» **PROBLEM TO WORK ON**:
Can you pull out each line of the data below that includes the word "Gusht"?

┌────────

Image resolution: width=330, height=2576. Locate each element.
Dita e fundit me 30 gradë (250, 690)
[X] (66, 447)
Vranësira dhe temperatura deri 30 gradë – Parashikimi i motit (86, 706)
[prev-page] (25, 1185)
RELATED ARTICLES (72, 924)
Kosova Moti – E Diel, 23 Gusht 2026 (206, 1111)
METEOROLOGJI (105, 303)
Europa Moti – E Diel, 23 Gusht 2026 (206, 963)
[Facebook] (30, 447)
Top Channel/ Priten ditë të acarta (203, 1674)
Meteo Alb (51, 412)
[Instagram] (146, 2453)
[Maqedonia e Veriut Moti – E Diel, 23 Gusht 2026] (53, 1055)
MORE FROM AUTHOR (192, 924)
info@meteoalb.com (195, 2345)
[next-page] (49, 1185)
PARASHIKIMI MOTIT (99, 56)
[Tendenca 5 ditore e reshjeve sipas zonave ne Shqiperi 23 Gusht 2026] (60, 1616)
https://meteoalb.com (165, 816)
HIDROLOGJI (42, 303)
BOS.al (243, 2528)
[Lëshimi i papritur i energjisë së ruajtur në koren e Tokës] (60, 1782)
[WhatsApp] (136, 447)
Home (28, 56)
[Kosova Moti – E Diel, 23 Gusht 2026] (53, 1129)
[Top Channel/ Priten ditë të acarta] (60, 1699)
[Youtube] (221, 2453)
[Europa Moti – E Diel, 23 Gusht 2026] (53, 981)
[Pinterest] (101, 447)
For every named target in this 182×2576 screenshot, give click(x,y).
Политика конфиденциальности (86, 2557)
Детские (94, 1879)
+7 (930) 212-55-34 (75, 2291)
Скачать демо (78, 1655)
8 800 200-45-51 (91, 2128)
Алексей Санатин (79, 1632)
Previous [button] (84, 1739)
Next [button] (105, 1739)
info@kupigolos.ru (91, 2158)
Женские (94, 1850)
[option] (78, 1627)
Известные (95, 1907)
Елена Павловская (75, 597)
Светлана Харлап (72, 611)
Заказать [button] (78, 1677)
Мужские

└────────

» **YOUR RESPONSE**:
Kosova Moti – E Diel, 23 Gusht 2026 (206, 1111)
Europa Moti – E Diel, 23 Gusht 2026 (206, 963)
[Maqedonia e Veriut Moti – E Diel, 23 Gusht 2026] (53, 1055)
[Tendenca 5 ditore e reshjeve sipas zonave ne Shqiperi 23 Gusht 2026] (60, 1616)
[Kosova Moti – E Diel, 23 Gusht 2026] (53, 1129)
[Europa Moti – E Diel, 23 Gusht 2026] (53, 981)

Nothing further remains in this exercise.